● ASSIGNMENT: Exactly as they stand, copy the lines from the one containing "The height and" to the final line of the data; leave out the pictures.

Stored records

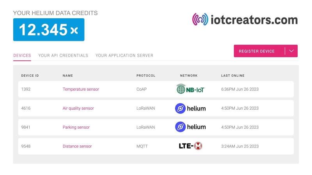Click the iotcreators.com signal wave logo icon
Screen dimensions: 312x175
click(x=200, y=19)
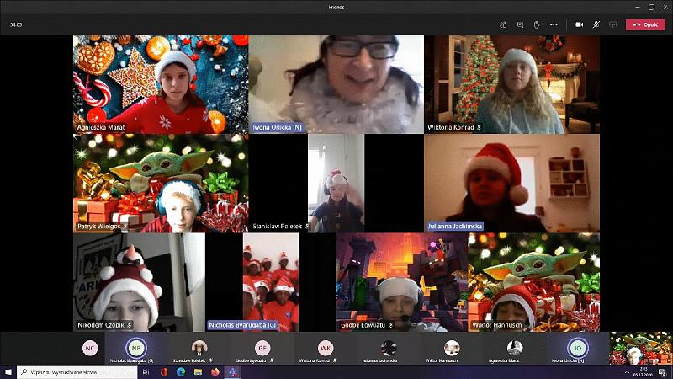
Task: Open the share content tray
Action: tap(612, 24)
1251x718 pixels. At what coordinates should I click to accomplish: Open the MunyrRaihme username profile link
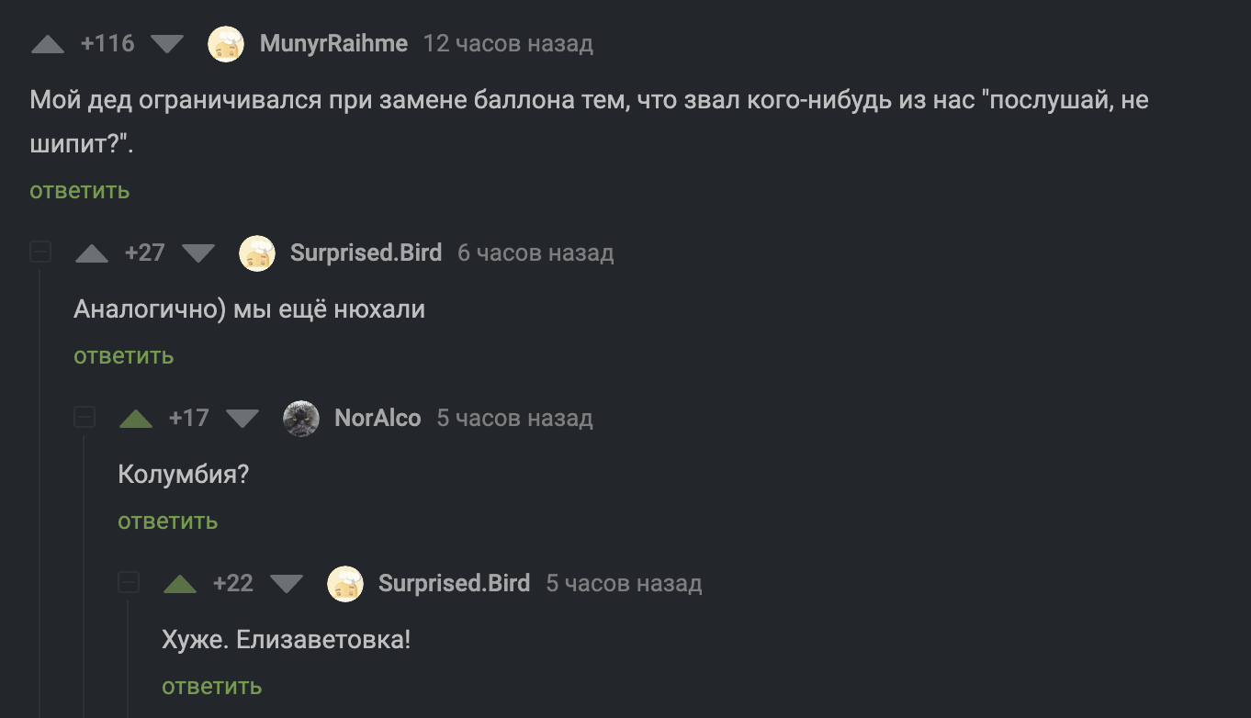pos(333,44)
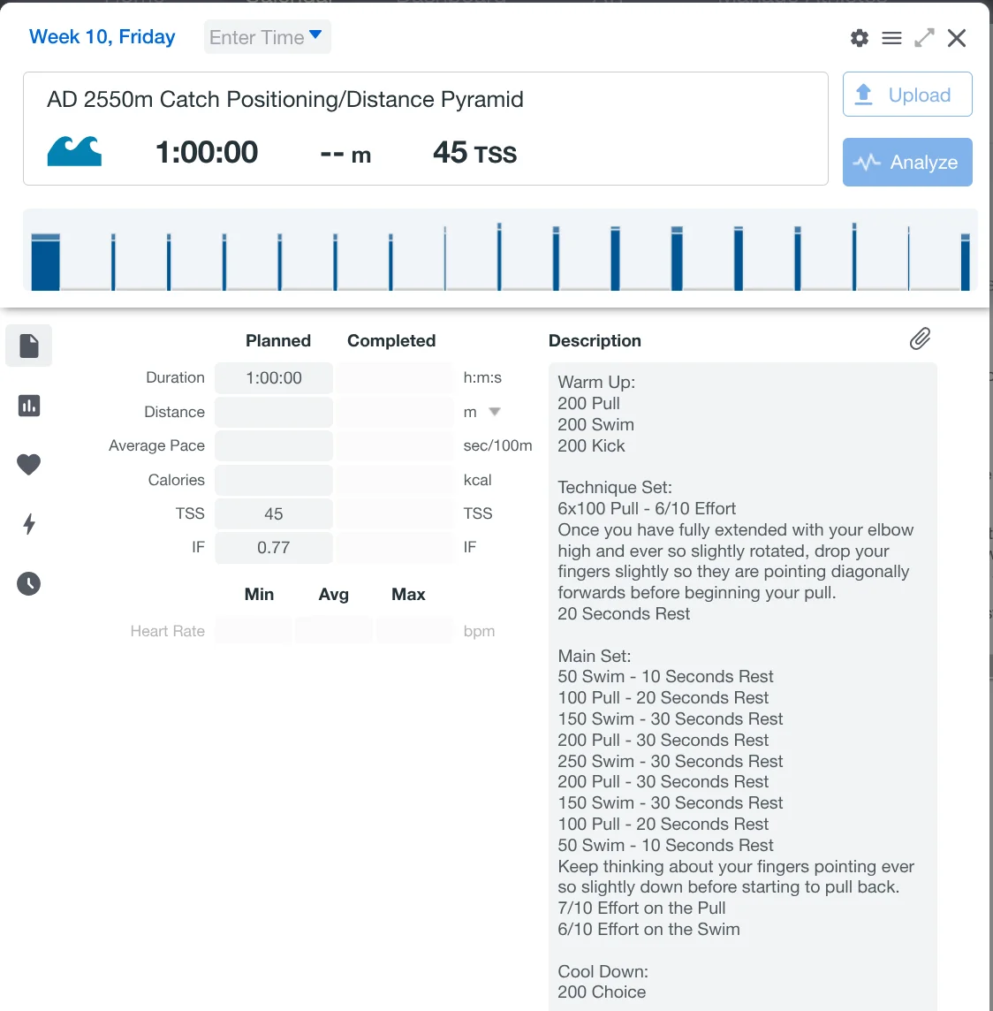Click the planned Duration field
Viewport: 993px width, 1011px height.
[x=274, y=378]
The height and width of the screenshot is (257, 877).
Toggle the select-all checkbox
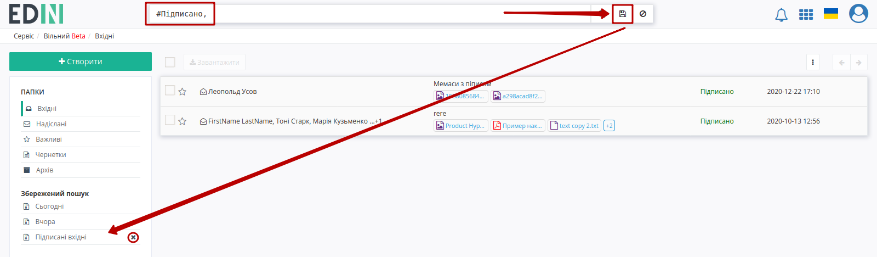pos(170,62)
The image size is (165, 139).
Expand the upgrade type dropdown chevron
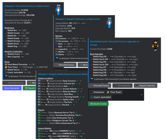(x=142, y=95)
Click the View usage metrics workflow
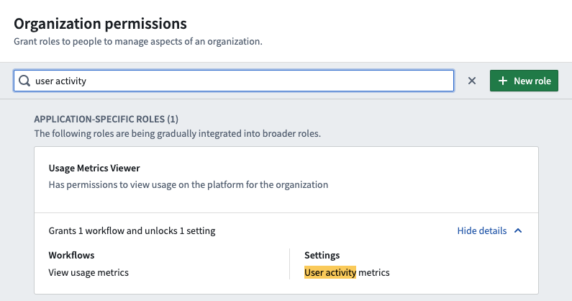The image size is (572, 301). [88, 272]
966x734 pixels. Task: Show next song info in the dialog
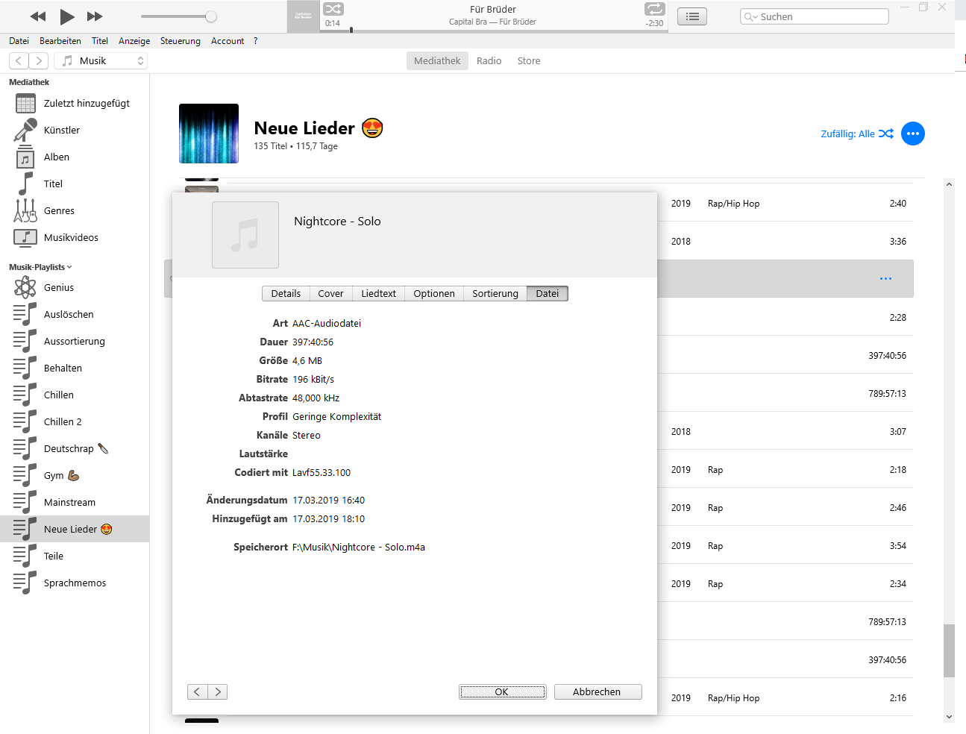[x=218, y=692]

● RESULT:
The height and width of the screenshot is (257, 877).
Toggle the select-all checkbox
pos(170,62)
The image size is (165, 139).
Expand the upgrade type dropdown chevron
(x=142, y=95)
Click the View usage metrics workflow
The image size is (572, 301). [88, 272]
966x734 pixels. Task: Show next song info in the dialog
[x=218, y=692]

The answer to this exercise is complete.